Google has documented a 32% surge in malicious indirect prompt injection attacks between November 2025 and February 2026, targeting AI agents that browse the web. Among the most alarming discoveries: fully specified PayPal transaction instructions embedded invisibly in ordinary web pages, designed to exploit AI agents with integrated payment capabilities.
In a report published April 23, Google security researchers Thomas Brunner, Yu-Han Liu, and Moni Pande described scanning 2–3 billion crawled web pages per month in search of indirect prompt injection attacks — hidden commands embedded in websites that wait for an AI agent to read them and then follow orders. The team found a 32% jump in malicious cases over just three months.
Attackers embed instructions in web pages in ways invisible to human readers: text shrunk to a single pixel, text drained to near-transparency, content hidden in HTML comment sections, or commands buried in page metadata. The AI reads the full HTML. The human sees nothing.
Most of what Google found was low-grade — pranks, search engine manipulation, or attempts to prevent AI agents from summarizing content. Some prompts simply tried to instruct the AI to "Tweet like a bird." But the more dangerous cases tell a different story.
One payload instructed the AI model to return the user's IP address alongside their passwords. Another attempted to manipulate the AI into executing a command that would format the user's machine. Still others crossed into territory that researchers describe as borderline criminal.
Cybersecurity firm Forcepoint published a nearly simultaneous report and found payloads that went even further. One embedded a fully specified PayPal transaction with step-by-step instructions targeting AI agents with integrated payment capabilities, employing the well-known "ignore all previous instructions" jailbreak technique. A second attack used a method called "meta tag namespace injection" combined with a persuasion amplifier keyword to route AI-mediated payments toward a Stripe donation link. A third appeared designed to probe which AI systems are actually vulnerable — reconnaissance before a larger strike.
The core enterprise risk lies in how these attacks look from the inside. An AI agent with legitimate payment credentials, executing a transaction it reads off a website, produces logs that appear identical to normal operations. There is no anomalous login, no brute-force attempt. The agent did exactly what it was authorized to do — it simply received its instructions from the wrong source.
The concept is not entirely new. The so-called CopyPasta attack documented last September showed how prompt injections could spread through developer tools by hiding inside "readme" files. The financial variant applies the same principle to money rather than code, with potentially far higher impact per successful hit.
As Forcepoint explains, a browser-based AI that can only summarize content presents relatively low risk. An agentic AI that can send emails, execute terminal commands, or process payments is an entirely different category of target. The attack surface scales with privilege.
Neither Google nor Forcepoint found evidence of sophisticated, coordinated campaigns. However, Forcepoint noted that shared injection templates across multiple domains "suggest organized tooling rather than isolated experimentation" — meaning someone is building infrastructure for this, even if full deployment has not yet occurred. Google's research team was more direct, stating it expects both the scale and sophistication of indirect prompt injection attacks to grow in the near future. Forcepoint's researchers warn that the window for getting ahead of this threat is closing fast.
The liability question remains unanswered.

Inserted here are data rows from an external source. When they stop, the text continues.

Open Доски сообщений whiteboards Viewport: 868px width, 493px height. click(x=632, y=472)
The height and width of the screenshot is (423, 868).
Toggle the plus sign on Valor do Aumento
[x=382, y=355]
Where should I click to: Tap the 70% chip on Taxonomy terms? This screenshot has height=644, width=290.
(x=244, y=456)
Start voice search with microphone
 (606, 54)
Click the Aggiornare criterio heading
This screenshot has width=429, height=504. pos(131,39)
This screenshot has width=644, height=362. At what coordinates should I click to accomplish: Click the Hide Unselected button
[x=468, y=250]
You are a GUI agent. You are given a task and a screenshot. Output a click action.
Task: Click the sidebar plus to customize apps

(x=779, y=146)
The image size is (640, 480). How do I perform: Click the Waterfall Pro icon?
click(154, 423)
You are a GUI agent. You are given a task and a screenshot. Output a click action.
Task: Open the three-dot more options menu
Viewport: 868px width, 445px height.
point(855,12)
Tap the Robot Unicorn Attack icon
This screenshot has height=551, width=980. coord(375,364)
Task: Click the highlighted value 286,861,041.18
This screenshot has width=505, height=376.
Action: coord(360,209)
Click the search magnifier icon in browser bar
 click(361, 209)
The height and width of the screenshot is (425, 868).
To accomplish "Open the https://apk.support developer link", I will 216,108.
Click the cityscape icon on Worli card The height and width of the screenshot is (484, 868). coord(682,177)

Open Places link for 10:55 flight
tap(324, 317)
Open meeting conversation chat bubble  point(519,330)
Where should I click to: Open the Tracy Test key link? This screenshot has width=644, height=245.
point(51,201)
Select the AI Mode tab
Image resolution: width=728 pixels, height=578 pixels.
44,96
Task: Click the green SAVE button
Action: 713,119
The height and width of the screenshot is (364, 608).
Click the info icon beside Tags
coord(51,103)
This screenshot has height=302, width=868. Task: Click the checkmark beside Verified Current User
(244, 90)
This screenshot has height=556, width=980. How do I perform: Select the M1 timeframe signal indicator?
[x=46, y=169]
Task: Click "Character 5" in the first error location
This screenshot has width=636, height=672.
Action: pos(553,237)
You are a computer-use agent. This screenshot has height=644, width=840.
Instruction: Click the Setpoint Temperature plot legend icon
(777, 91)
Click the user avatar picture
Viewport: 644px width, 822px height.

When an AI agent with company-approved credentials reads a malicious web page and initiates a fraudulent PayPal transfer, who bears responsibility? The enterprise that deployed the agent? The model provider whose system followed the injected instruction? The website owner who hosted the payload, knowingly or not? No legal framework currently covers this scenario — even though it is no longer theoretical, given that Google found such payloads in the wild as recently as February 2026.
The Open Worldwide Application Security Project ranks prompt injection as LLM01:2025 — the single most critical vulnerability class in AI applications. The FBI tracked nearly $900 million in AI-related scam losses in 2025, its first year logging the category separately. Google's findings suggest the more targeted, agent-specific financial attacks are only just beginning.
It is also worth noting that the 32% increase measured between November 2025 and February 2026 covers only static public web pages. Social media, login-walled content, and dynamic sites were out of scope. The actual infection rate across the full web is likely higher.
Why it matters
Because injected instructions produce logs identical to normal authorized activity, standard security monitoring may not flag a fraudulent AI-executed transaction — making detection and attribution significantly harder than with conventional cyberattacks.
The risk scales directly with what an AI agent is permitted to do: agents limited to reading content pose little danger, while those authorized to send payments, emails, or terminal commands become high-value targets for the same hidden instructions.
The 32% increase measured by Google covers only static public web pages; social media, login-walled content, and dynamic sites were out of scope, meaning the true exposure across the full web is likely broader than the reported figures reflect.
The FBI logged nearly $900 million in AI-related scam losses in 2025 — the first year it tracked the category separately — underscoring that financial harm from AI exploitation is already measurable and growing.